> Nowhere @ Traverse (Fringe Review) 5 Stars ***** - SNACK: Music, film, arts and culture magazine for Scotland

    Nowhere @ Traverse (Fringe Review) 5 Stars *****

    I spend a lot of time thinking about belonging these days. With my Polish-Tunisian blood boiling at the news, it’s hard not to. I have been taught and trained to take pride in my mixed heritage, to take lessons from being a daughter of an immigrant and from being an immigrant myself for fifteen years now. Immigrant. That’s a funny word; it sounds harsh. Citizen of the world sounds better. I have been called that so many times, always with warmth, feeling and a little bit of admiration. 

    Here marches in Khalid Abdalla, reminding us of Theresa May’s ignorant statement: ‘If you believe you are a citizen of the world, you are a citizen of nowhere.’ A statement that perfectly sums up the urgent need for shows like Nowhere, so strongly rooted in here, the place so many of us call home.

    There is unspoken bravery to Abdalla’s performance. He recognises it immediately, speaking directly to the audience, as if covering the whole theatre room with a warm, dark blanket under which we can hide and feel safe. Because make no mistake: as things stand, what Abdalla is doing, with Fuel Theatre producing and Omar Elerian directing, is a protest in itself, where a simple word – action –flies into the air, not allowed to leave the room. How did we get here? If you don’t know, fear not. Abdalla is more than happy to explain. 

    How do you go through decades of historical background, political movements, and your own family being political prisoners entwined in a never-ending fight for your home country; forced to leave so you could come back? Footprints of friendships, western colonialism, 9/11, Israel’s genocide – all leading back to here, the place that was meant to be safe, now denying your own identity?

    Abdalla doesn’t compromise, and throws everything he’s got at the audience. Starting with the Arab Spring in Egypt and his own involvement in the protests, we jump through history and the personal in this beautiful symphony of quiet and loud, images and movements, storytelling and facts. The use of multimedia is nothing short of genius, keeping me completely involved throughout the 90-minute emotional rollercoaster. Everything has a carefully chosen time and space in the deceptive chaos of fast-track micro lessons on neoliberalism and colonialism (just in case you need them) and light (though still reflective) moments. 

    The tension breaks with a completely unexpected identity reveal, to the amusement of the audience: solidifying the universal truth that, actually, we are citizens of the world, connected in ways unimaginable to us, and this should be something good and celebratory, no matter what governments try to impose on us.

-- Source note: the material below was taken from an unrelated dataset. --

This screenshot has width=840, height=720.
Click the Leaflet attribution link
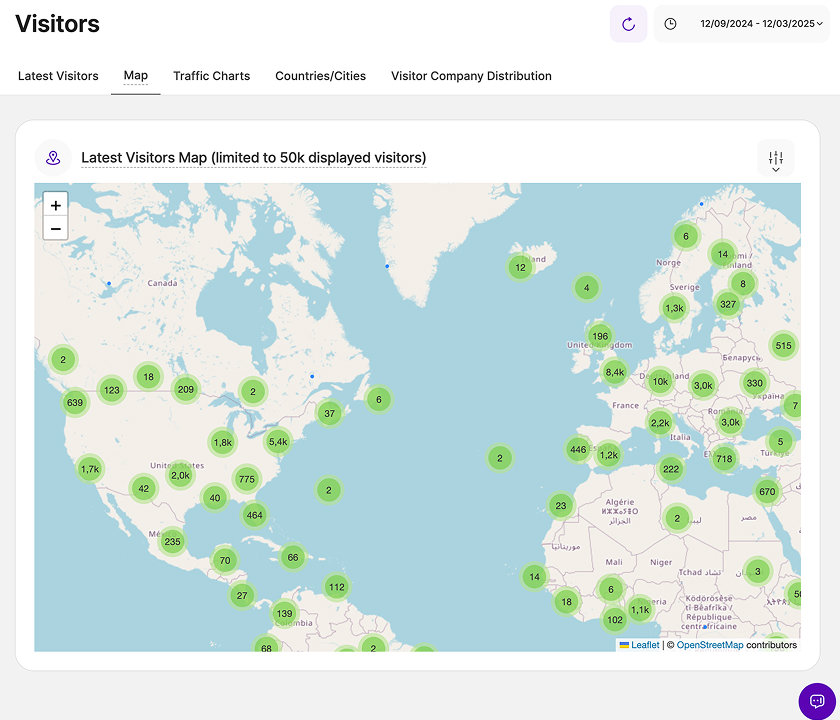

    Because even though I sometimes want to sit down and cry ‘POOR YOU’ to myself (as Abdalla is told by an auditioning agent), it’s so important to find beautiful moments and remember the strength of our own identity. Seeing Abdalla playfully dance to Arab music, swaying hips like I have done so many times (and not enough times), brings unexplainable joy and understanding of how we might not even realise that we hide the purest parts of ourselves. For me, it’s turning the volume down when I play my favourite Arabic songs while the windows are open, and I still don’t know why. What is it for you? 

    You’re welcome to reflect and, quite literally, look at your own reflection, in a wholesome exercise that’s a lesson on identity at times when you might feel that identity is blurred, and your critical self-voice louder than self-love. Abdalla’s reflection on this, with an afterthought of ‘Oh, I needed you today’ stayed with me long after the performance, and is with me now as I write and look at my own reflection of the person I was last night. 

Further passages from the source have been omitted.